There are steps you can take that may be helpful in easing symptoms, such as:
For many people with TMJ disorders, short-term use of over-the-counter pain medicines or nonsteroidal anti-inflammatory drugs (NSAIDs), such as ibuprofen, may provide temporary relief from jaw discomfort. When necessary, your dentist or physician can prescribe stronger pain or anti-inflammatory medications, muscle relaxants, or anti-depressants to help ease symptoms.

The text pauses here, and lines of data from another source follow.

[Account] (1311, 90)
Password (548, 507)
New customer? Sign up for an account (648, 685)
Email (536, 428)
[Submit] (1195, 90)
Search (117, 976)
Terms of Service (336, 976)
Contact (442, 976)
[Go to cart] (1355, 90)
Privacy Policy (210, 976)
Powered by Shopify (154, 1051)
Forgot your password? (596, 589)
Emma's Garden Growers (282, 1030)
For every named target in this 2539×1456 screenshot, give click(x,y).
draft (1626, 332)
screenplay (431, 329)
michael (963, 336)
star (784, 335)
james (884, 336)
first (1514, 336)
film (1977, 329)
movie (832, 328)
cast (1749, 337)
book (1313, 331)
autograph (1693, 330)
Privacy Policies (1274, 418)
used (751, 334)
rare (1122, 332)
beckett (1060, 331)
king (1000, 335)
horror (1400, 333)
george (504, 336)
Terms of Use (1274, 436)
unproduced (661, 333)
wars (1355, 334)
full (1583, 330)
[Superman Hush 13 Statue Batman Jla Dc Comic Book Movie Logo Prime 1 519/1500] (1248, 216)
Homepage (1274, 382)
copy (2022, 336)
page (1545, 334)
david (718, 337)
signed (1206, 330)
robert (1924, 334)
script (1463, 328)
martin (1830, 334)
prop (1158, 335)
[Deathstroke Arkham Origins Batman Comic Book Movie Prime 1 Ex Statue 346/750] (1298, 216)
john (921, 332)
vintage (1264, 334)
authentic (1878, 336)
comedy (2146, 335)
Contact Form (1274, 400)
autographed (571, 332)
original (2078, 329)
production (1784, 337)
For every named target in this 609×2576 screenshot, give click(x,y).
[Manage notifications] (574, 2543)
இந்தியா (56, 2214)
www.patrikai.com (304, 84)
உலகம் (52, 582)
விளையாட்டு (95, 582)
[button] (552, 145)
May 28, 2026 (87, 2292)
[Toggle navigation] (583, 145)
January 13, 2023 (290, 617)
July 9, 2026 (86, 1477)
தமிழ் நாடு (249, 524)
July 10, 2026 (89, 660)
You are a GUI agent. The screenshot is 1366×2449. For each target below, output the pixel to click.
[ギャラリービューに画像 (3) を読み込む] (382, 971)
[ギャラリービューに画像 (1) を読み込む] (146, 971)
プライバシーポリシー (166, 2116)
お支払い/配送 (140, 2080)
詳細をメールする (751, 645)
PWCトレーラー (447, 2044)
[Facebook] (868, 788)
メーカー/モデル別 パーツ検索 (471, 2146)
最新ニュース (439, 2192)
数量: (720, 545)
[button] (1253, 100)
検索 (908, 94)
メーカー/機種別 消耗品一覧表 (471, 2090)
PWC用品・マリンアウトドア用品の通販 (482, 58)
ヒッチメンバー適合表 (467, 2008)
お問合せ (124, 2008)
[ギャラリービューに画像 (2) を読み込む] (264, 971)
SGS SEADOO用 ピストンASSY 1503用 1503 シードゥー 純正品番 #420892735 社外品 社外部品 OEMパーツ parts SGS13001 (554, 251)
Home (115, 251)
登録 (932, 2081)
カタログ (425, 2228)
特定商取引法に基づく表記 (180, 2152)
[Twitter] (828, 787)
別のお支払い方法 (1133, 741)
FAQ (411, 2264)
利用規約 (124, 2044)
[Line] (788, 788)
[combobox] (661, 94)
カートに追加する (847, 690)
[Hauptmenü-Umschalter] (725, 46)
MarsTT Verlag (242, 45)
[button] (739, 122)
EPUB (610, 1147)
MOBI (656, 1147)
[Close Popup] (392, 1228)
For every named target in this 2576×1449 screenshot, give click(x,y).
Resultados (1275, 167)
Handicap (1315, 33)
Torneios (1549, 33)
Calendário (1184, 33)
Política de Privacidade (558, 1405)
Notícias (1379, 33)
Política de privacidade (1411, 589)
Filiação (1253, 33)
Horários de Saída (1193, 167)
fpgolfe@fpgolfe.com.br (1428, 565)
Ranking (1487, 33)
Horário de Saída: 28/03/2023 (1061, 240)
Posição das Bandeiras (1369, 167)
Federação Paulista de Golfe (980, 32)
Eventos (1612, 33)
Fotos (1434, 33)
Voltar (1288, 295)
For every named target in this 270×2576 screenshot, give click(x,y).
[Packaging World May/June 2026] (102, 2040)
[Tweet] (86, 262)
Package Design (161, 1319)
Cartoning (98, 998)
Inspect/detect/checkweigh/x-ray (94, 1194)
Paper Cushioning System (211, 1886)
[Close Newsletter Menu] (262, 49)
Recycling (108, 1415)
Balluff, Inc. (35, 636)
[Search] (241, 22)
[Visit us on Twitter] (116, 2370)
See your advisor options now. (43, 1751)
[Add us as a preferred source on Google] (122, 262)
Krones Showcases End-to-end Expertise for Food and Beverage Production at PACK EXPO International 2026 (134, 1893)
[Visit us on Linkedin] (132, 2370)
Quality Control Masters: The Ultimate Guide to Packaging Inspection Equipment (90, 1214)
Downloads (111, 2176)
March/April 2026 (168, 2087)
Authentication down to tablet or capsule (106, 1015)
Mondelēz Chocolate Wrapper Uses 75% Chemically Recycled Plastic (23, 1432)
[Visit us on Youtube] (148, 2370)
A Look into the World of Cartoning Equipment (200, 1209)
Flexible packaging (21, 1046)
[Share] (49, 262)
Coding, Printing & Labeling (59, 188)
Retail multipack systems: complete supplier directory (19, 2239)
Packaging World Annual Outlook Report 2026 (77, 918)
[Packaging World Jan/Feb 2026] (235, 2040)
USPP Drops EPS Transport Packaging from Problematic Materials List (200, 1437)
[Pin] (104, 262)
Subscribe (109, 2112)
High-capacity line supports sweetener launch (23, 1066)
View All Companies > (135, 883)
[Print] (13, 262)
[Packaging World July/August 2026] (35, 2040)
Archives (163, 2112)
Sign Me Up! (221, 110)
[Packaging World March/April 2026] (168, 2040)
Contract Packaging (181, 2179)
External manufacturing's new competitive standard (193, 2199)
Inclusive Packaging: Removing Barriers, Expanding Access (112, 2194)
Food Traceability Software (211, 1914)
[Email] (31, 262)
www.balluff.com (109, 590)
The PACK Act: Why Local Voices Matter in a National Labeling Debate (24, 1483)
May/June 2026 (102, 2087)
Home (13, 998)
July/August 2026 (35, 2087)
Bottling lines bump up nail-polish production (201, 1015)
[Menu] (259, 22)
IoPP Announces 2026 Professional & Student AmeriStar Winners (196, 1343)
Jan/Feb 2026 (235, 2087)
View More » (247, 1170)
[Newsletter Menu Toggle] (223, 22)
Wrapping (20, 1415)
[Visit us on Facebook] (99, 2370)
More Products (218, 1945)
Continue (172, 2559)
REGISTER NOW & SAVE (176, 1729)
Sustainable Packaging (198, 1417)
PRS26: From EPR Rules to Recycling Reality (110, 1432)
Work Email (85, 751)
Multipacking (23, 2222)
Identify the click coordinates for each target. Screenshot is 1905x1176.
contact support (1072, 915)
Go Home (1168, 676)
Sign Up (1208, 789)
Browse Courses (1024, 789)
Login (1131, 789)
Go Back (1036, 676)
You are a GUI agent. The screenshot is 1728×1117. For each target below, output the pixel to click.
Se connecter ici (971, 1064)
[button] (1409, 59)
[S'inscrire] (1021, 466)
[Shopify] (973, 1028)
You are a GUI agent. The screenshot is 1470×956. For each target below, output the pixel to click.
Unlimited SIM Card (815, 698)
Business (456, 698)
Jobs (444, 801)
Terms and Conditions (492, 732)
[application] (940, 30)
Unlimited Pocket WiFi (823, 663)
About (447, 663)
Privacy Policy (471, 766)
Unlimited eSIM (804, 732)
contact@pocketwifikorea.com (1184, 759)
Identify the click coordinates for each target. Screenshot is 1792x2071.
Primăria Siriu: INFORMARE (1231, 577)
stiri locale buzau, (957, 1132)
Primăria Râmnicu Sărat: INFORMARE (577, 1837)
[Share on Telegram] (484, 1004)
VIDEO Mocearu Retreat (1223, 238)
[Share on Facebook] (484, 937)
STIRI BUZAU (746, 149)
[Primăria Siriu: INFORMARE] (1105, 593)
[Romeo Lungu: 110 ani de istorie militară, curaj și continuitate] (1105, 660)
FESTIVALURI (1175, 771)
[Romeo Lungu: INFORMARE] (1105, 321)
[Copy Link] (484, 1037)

Your physician or dentist may recommend an oral appliance, also called a stabilization splint or bite guard, which is a plastic guard that fits over the upper or lower teeth. Stabilization splints are the most widely used treatments for TMJ disorders. Studies of their effectiveness in providing pain relief, however, have been inconclusive. If a stabilization splint is recommended, it should be used only for a short time and should not cause permanent changes in the bite. If a splint causes or increases pain, or affects your bite, stop using it and see your health care provider.
The conservative, reversible treatments described are useful for temporary relief of pain – they are not cures for TMJ disorders. If symptoms continue over time, come back often, or worsen, tell your doctor.
Botox® (botulinum toxin type A) is a drug made from the same bacterium that causes food poisoning. Used in small doses, Botox injections can actually help alleviate some health problems and have been approved by the Food and Drug Administration (FDA) for certain disorders. However, Botox is currently not approved by the FDA for use in TMJ disorders.
Results from recent clinical studies are inconclusive regarding the effectiveness of Botox for treatment of chronic TMJ disorders. Additional research is under way to learn how Botox specifically affects jaw muscles and their nerves. The findings will help determine if this drug may be useful in treating TMJ disorders.
Irreversible treatments that have not been proven to be effective – and may make the problem worse – include orthodontics to change the bite; crown and bridge work to balance the bite; grinding down teeth to bring the bite into balance, called “occlusal adjustment”; and repositioning splints, also called orthotics, which permanently alter the bite.
Other types of treatments, such as surgical procedures, invade the tissues. Surgical treatments are controversial, often irreversible, and should be avoided where possible. There have been no long-term clinical trials to study the safety and effectiveness of surgical treatments for TMJ disorders. Nor are there standards to identify people who would most likely benefit from surgery. Failure to respond to conservative treatments, for example, does not automatically mean that surgery is necessary. If surgery is recommended, be sure to have the doctor explain to you, in words you can understand, the reason for the treatment, the risks involved, and other types of treatment that may be available.
Surgical replacement of jaw joints with artificial implants may cause severe pain and permanent jaw damage. Some of these devices may fail to function properly or may break apart in the jaw over time. If you have already had temporomandibular joint surgery, be very cautious about considering additional operations. Persons undergoing multiple surgeries on the jaw joint generally have a poor outlook for normal, pain-free joint function. Before undergoing any surgery on the jaw joint, it is extremely important to get other independent opinions and to fully understand the risks.
The U.S. Food and Drug Administration (FDA) monitors the safety and effectiveness of medical devices implanted in the body, including artificial jaw joint implants. Patients and their health care providers can report serious problems with TMJ implants to the FDA through MedWatch at www.fda.gov/medwatch or telephone toll-free at 1-800-332-1088.